His in-law seized him and killed him… Oyiemu---o
Bring a canoe, bring a paddle… Oyiemu---o
The paddle speaks English…’


  1. Who do you agree with at Obi’s welcome party, those who say ‘Christianity had made him blind’ to the tribal gods and proverbs or those who agree with Reverend Isaac that tribal myths are, ‘to chew the cud of foolishness. It was putting one's head into a cooking-pot...Satan [putting] abominable thought into men's stomachs.' (p37-38)

  2. Obi’s observes how the, ‘joy of life... [was] not yet...killed by those who claimed to teach other nations how to live…’ Is this a criticism of Nigeria’s colonists? Explain your answer. (p39)

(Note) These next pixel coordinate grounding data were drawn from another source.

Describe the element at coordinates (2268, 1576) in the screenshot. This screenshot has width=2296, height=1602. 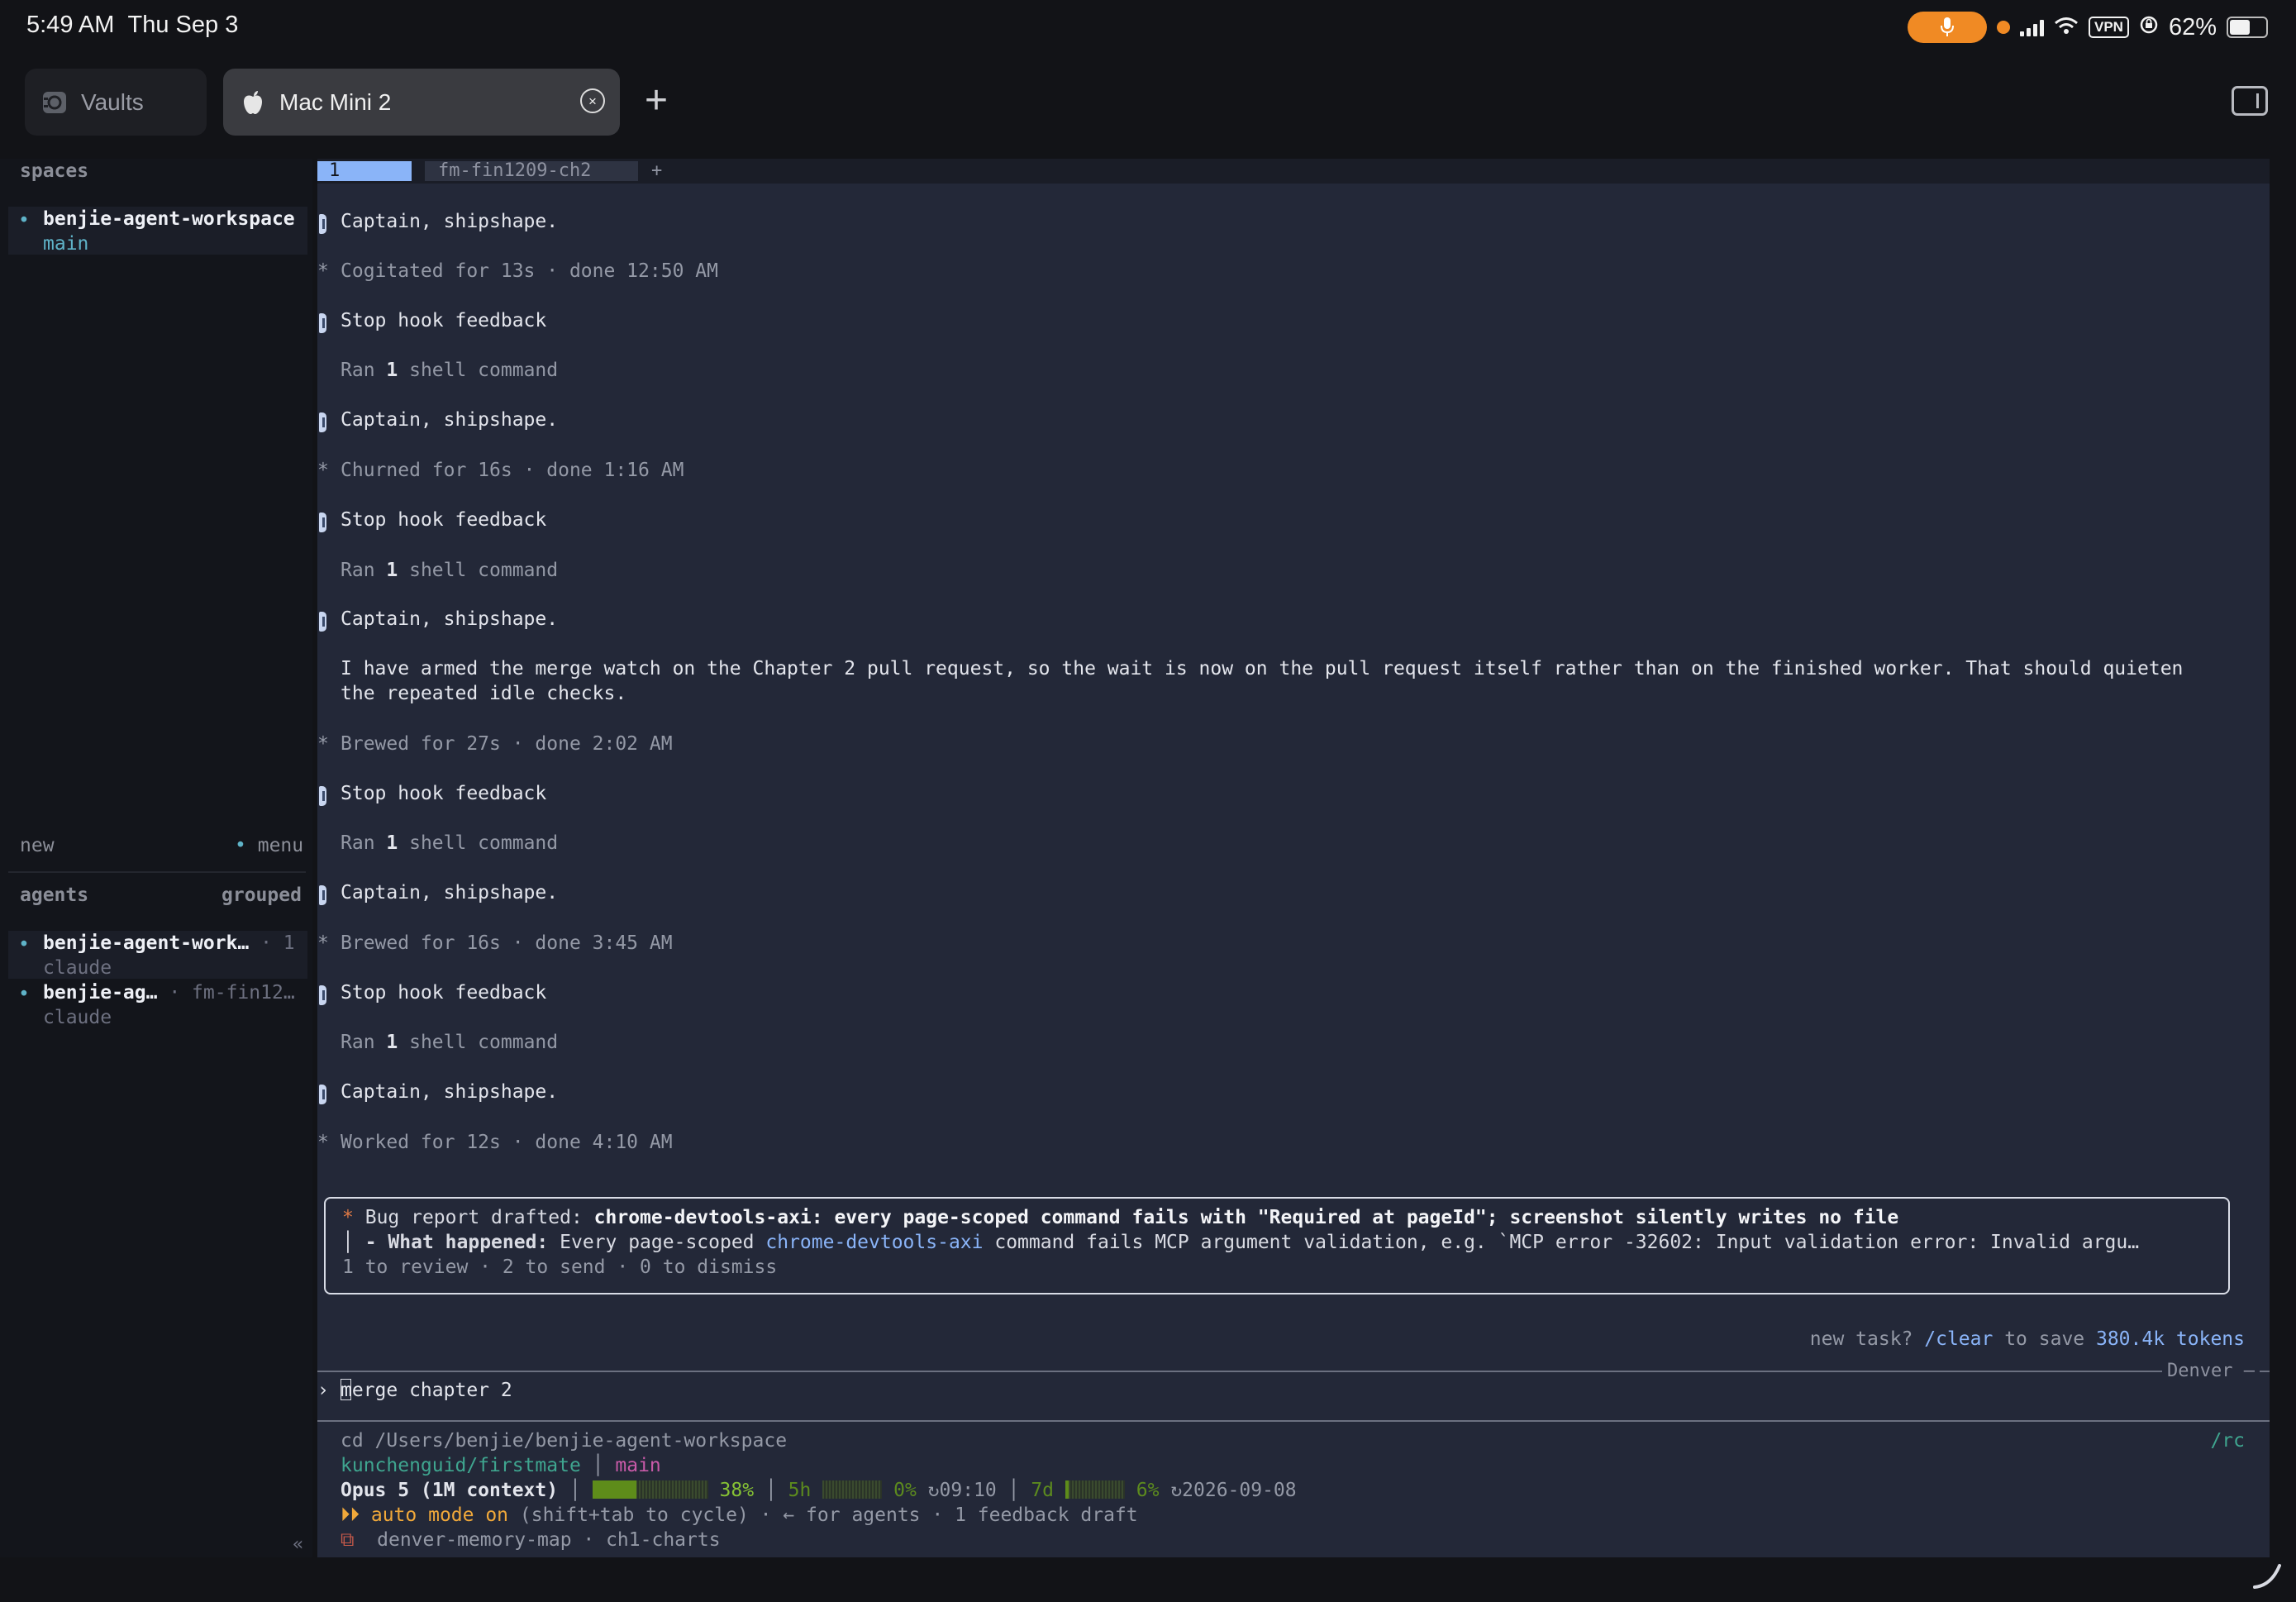
I see `resize-handle-icon` at that location.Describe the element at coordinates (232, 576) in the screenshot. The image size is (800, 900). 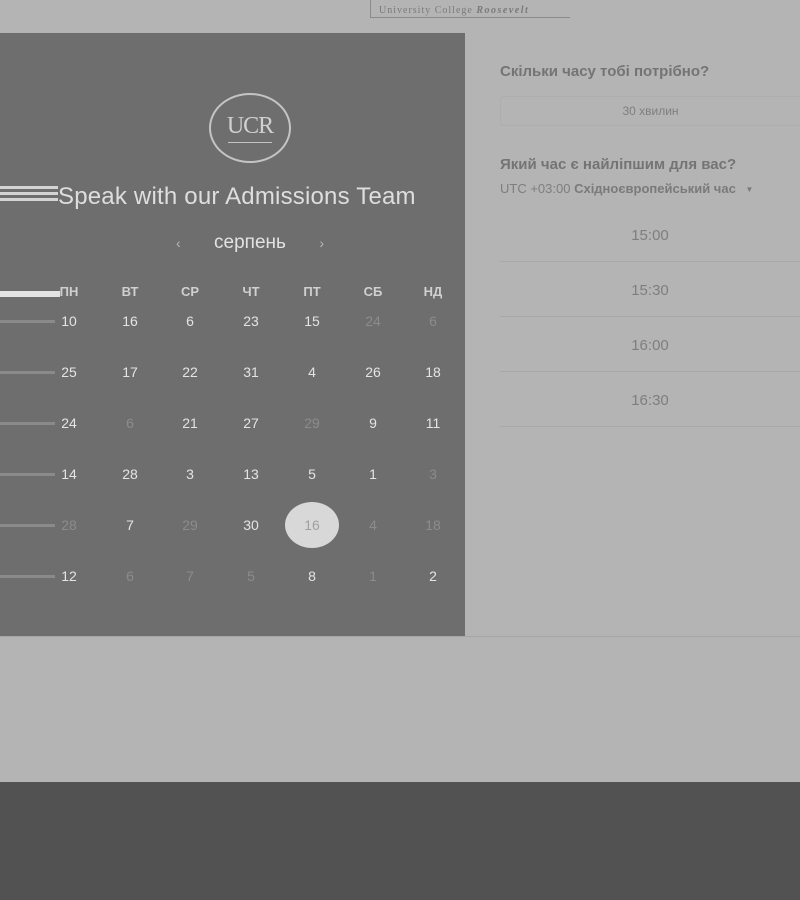
I see `calendar-week-row: 12 6 7 5 8 1 2` at that location.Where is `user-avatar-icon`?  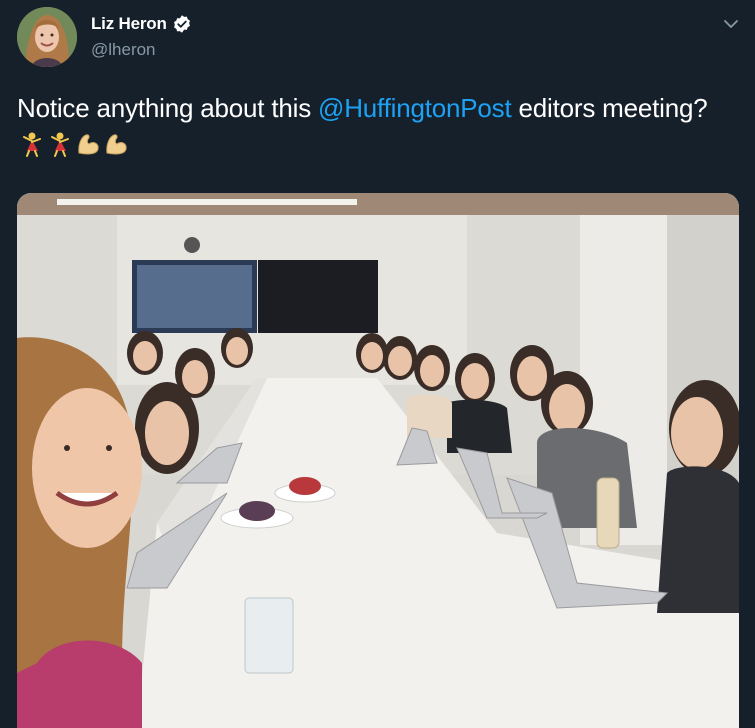
user-avatar-icon is located at coordinates (47, 37).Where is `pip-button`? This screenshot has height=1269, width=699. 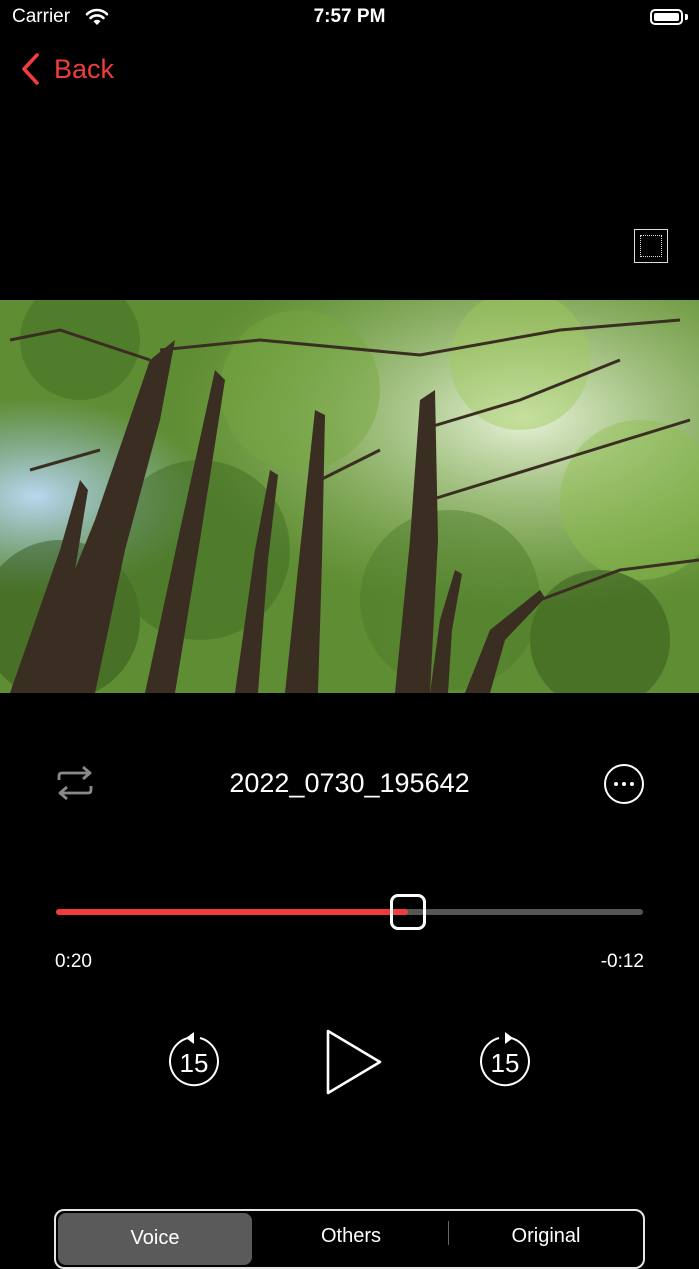
pip-button is located at coordinates (651, 246).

  3. Explain the meaning of the lyrics, 'Palm-fruit eater, Roman Catholic teacher, His missus a devourer of toads.' Remember, the ‘best food’ in Igbo culture is goat stew, mashed yam, not palm-fruit and frogs. Why does the song use food to insult the Catholic Christians in the village? What would an educated Nigerian think about the villagers’ teasing of Christians?

  4. The Igbo villagers have a very different idea of Obi’s voyage to England on ‘a white man's ship that runs on water as a snake runs on grass...wrestling in the spirit world...’ What does this say about their attitudes to the English and their machines?

  5. On p41 the marriage of black men with white women is mentioned as shocking for the third time in the novel: ‘That is why I say a black man who marries a white woman wastes his time. Her stay with him is like the stay of the moon in the sky. When the times comes she will go.' What does this simile mean?

  6. Respond to the ideas which end the chapter: ‘...we are not empty men who become white when they see white, and black when they see black... Who ever planted an iroko tree---the greatest tree in the forest? You may collect all the iroko seeds in the world, open the soil and put them there. It will be in vain. The great tree chooses where to grow and we find it there, so it is with the greatness in men.' Does Obi want to be white? Or does he just want to be richer than the people from his village?

  7. What does the iroko tree symbolise?